On Dec 19, 2005, at 8:48 PM, Michael Foster wrote:
Robin wrote:
If the electrodes do indeed form diodes, and the glow occurs
during reverse bias, then that is when a high voltage falls across
a very thin chemical layer. The electron leakage current could be
sufficiently accelerated to produce energetic electrons capable of
exciting high energy (i.e. blue) transitions within the atoms.
I may be the only Vort having extensive practical experience with
this phenomenon.
I have some practical experience with this.
Yes, the electrodes really form diodes. This is
hundred-year-old stuff. If you use lead or stainless steel for one
of the electrodes it makes a serviceable rectifier, although the
voltage drop is about five volts, as opposed to a silicon rectifier
at about .6 volt.
Yes, but note this means steel and lead do not form the rectifying
layer.
I don't think its accurate to refer to this as electroluminescence.
It's more like electro-scintillation. If you look at the electrode
under about 40X magnification, it resembles a swarm of fireflies.
Most of the light given off is apparently in the UV. If you add a
fluorescent dye to the electrolyte you get a much brighter display.
And of course, you can choose the color you want. Fluorescein or
rhodamine 6G work nicely.
A sign that UV is present in addition to the blue-green.
Given the appearance of the electrodes under magnification, I'm not
sure if Robin's hypothesis would explain the phenomenon. Wouldn't
electron leakage current produce a more uniform light intensity?
Not if the glow itself exist in the electrolyte and thus is subject
to and possibly even creates microscopic turbulence.
Alternate explanations might be simple arcing on a microscopic scale,
or maybe oxygen bubble formation and subsequent collapse, thereby
producing sonoluminescence. Incidentally, you can still form the
semiconductor layer at lower voltage, around 15V, but no light is
given
off. I'm not sure what the voltage threshold is for the glow.
At the low voltage used by Nyle Steiner in the article:
<http://home.earthlink.net/~lenyr/borax.htm> the breakdown
threshold, when AC was applied, varied with the peak to peak
operating voltage.
I quote from the article: "The reverse breakdown voltage of these
rectifiers tends to adjust itself to a point slightly below the peak
of the applied voltage. When the ac voltage is increased, this
breakdown value increases accordingly. When the ac voltage is
decreased, this breakdown value decreases accordingly. This can be
seen in the pictures above as downward dips in left portion of the
curve from the curve tracer and at the bottom of the half wave
rectified waveform."
I used much higher voltages though, up to over 800 V, so I was able
to see the breakdown threshold find a limit in some of the cases I
tested. The limit was high, over 200 V, and depended on the cell
conductivity. Such a dependence may only indicate that the actual
breakdown voltage across the thin layer is constant because cell as a
whole is a voltage divider. Still, electrolyte composition and
concentration greatly affects the threshold too, more than just in
proportion to cell resistance. Also, previously used and conditioned
electrodes formed the glow very fast, as opposed to fresh metal that
required conditioning time of up to 15 min.

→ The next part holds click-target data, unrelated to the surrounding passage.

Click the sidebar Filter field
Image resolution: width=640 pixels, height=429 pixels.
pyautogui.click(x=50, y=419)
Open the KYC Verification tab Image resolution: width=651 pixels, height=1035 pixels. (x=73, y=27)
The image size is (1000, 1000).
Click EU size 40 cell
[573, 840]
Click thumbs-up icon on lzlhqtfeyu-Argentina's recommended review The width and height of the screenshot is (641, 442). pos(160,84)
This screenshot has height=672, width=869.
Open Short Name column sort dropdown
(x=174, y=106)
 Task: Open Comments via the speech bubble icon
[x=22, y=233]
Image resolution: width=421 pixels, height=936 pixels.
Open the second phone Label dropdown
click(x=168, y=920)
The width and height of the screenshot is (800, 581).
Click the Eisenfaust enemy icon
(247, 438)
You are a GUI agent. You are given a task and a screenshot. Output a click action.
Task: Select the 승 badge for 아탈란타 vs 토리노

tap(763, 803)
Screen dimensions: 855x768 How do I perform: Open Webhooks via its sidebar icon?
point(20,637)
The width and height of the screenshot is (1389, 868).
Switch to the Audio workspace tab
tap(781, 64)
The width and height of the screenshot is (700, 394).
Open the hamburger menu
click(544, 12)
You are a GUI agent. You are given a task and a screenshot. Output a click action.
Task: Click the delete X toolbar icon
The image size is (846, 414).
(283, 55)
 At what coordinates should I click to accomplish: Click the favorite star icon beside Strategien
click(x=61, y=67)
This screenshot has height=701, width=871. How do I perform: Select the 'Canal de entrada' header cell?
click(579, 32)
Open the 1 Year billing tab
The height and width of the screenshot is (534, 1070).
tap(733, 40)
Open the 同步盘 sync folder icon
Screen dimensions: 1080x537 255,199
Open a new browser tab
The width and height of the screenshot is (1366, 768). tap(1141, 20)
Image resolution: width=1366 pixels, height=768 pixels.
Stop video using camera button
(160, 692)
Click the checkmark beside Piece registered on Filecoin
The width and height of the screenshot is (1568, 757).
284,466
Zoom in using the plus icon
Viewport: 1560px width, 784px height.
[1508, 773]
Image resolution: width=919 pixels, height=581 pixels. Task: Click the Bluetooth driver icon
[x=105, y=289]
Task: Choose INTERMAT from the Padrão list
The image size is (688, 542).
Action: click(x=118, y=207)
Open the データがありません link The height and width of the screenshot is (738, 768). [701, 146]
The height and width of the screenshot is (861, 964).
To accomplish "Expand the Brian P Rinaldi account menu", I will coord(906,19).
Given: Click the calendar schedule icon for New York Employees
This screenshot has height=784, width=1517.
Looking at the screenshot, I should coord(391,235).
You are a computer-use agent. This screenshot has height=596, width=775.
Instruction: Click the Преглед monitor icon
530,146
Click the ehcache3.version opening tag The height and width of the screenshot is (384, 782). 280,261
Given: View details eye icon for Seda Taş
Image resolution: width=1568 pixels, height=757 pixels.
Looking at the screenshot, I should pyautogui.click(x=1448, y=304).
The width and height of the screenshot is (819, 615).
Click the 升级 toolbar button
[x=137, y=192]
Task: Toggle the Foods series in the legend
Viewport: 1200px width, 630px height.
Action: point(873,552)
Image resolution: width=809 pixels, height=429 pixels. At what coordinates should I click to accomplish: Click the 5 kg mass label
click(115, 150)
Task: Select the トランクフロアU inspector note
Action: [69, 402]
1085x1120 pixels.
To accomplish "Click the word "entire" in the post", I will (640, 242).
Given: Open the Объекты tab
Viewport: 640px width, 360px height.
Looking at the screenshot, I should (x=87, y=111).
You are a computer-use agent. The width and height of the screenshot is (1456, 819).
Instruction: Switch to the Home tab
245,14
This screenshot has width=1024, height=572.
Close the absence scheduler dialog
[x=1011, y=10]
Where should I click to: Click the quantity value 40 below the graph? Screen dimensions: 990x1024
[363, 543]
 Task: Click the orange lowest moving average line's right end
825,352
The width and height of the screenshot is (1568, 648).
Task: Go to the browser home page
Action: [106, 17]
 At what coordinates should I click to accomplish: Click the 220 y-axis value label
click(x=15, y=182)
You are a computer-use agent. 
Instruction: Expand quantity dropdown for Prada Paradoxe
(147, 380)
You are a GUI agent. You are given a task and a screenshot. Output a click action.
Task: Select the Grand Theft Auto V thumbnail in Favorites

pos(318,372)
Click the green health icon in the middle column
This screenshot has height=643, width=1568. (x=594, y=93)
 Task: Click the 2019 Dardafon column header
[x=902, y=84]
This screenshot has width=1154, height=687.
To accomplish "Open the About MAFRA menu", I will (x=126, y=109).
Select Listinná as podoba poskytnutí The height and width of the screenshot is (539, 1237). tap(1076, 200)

Here's a hypothesis. Suppose the critical criteria for the effect is
formation and sustaining of an insulating layer that prevents anion
exchange across its boundary. The anode layer only permits electron
flow across itself, either by tunneling, or by direct conduction.
The main candidate remaining for the light producing reaction I think
might then be:
OH- -> OH + e-
where the anode takes the stripped electron. The anode can similarly
strip electrons from other negative radicals. The anode repels
positive ions, so the concentration of these should be low in the
very close vicinity of the anode, though the shielding effect, ion
encapsulating effect, of neutral H2O is very strong, so that non-
conducting gap would be small. The H3O+ and other cations need only
be separated from the anode by a sufficient distance to prevent
tunneling of charge. This eliminates cations in the vicinity. Since
both cations and anions are for the most part eliminated from the
interface layer, it can not conduct. When the polarity changes, the
protons from the H3O+ are able to tunnel their way through the H2O
interface in the usual manner. The diode effect then essentially
comes from the difference in mobility of protons vs OH- through the
anode interface layer. The boundary can be broken when the
anodeinterface potential drop is sufficient to force OH- radicals
through the (probably two molecule thick) anode interface boundary.